** Directive **
Rewrite the lines starting with the one that contains "Click the blue primary color swatch" and running through the last line, changing "screenshot" to "capture" and leaving everything else as it is. Omit the pictures from your answer.

— Start Exercise materials —

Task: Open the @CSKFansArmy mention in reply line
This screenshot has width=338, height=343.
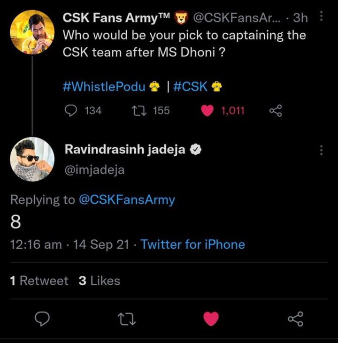Action: click(x=126, y=200)

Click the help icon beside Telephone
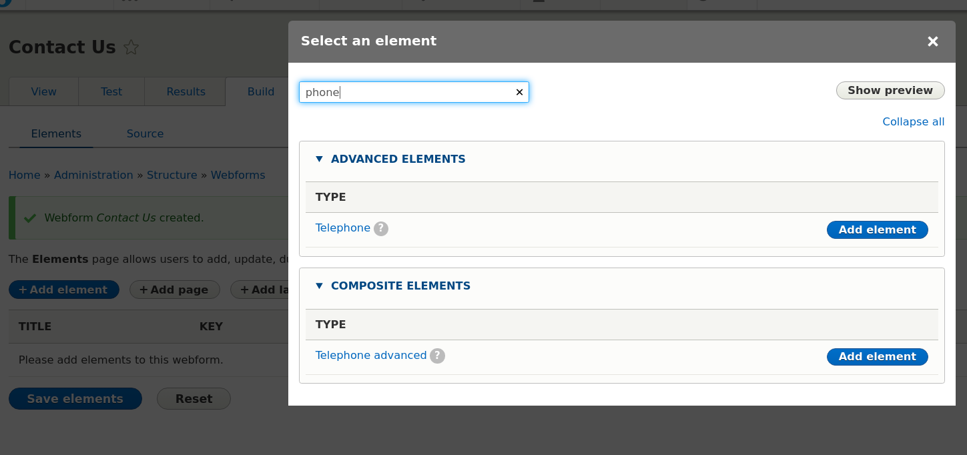(x=380, y=229)
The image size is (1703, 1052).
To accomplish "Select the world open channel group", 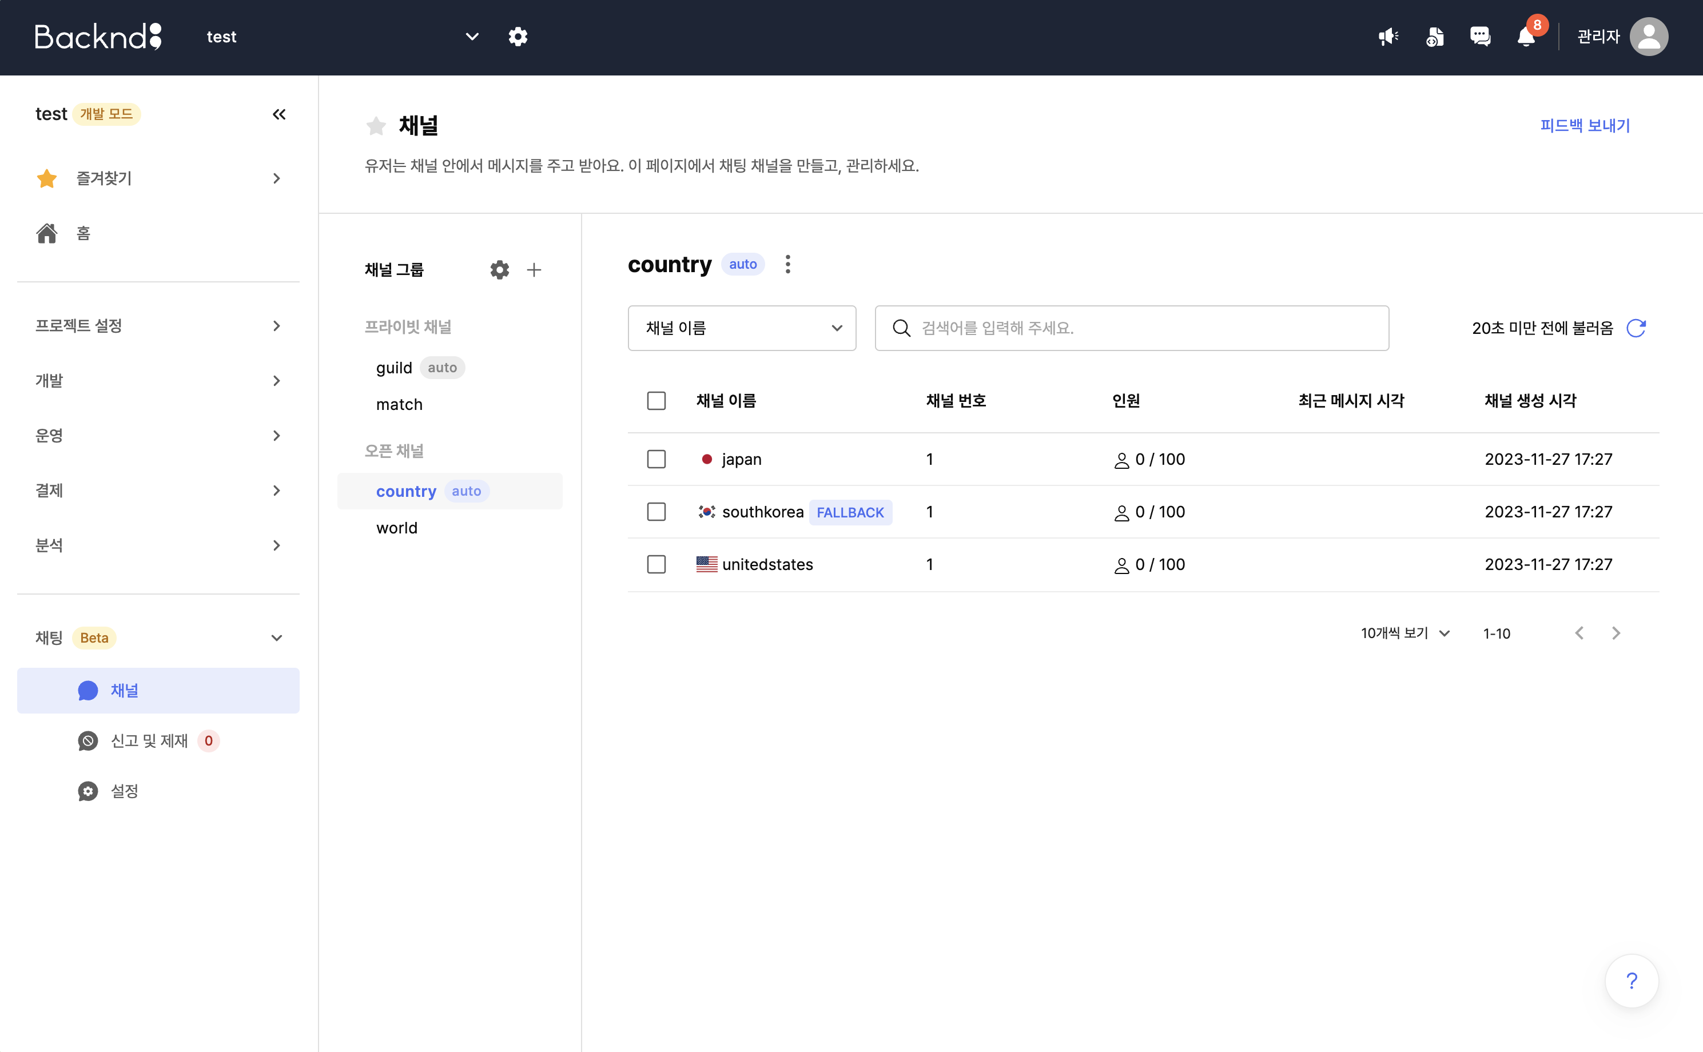I will pos(397,528).
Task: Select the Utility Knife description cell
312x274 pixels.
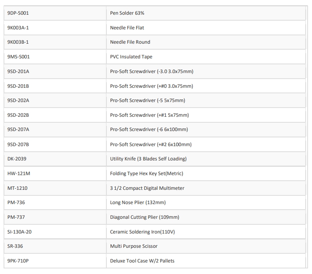Action: [x=148, y=159]
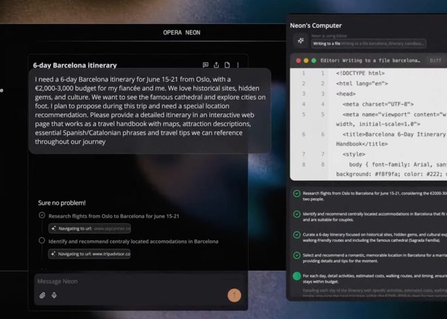
Task: Open the skyscanner navigating URL link
Action: point(111,228)
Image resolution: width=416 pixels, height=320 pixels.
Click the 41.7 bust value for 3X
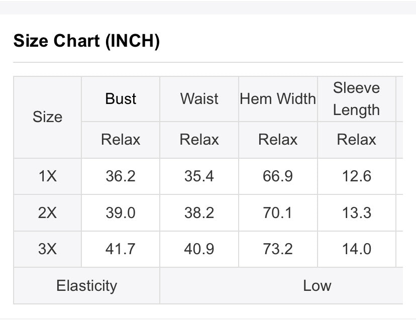pos(121,249)
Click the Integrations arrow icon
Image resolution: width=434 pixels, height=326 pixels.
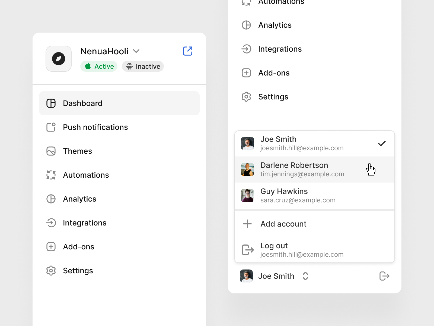[x=51, y=223]
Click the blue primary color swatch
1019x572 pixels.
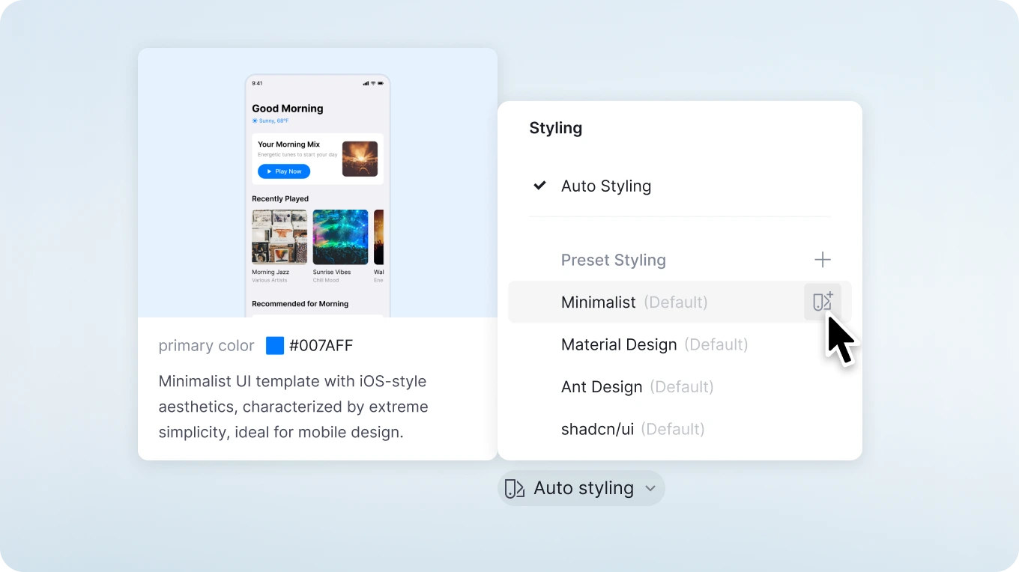coord(275,345)
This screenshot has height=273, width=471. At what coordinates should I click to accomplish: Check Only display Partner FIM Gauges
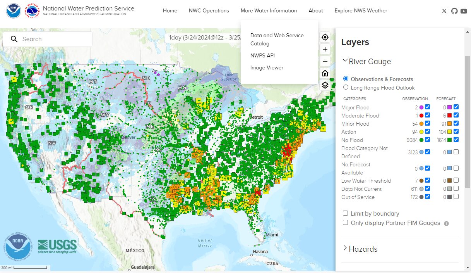[345, 223]
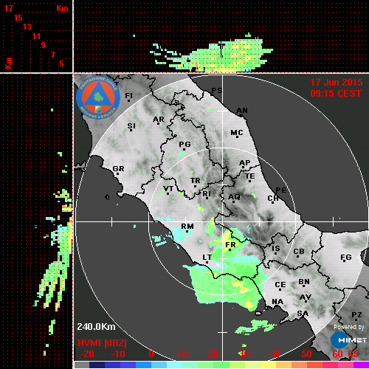
Task: Click the 240.0Km range label
Action: coord(96,327)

— End Exercise materials —

** Solution to the problem **
Click the blue primary color swatch
1019x572 pixels.
coord(275,345)
This capture has height=273, width=471. At what coordinates should I click to accomplish: Check Only display Partner FIM Gauges
[345, 223]
Task: Click the 240.0Km range label
Action: coord(96,327)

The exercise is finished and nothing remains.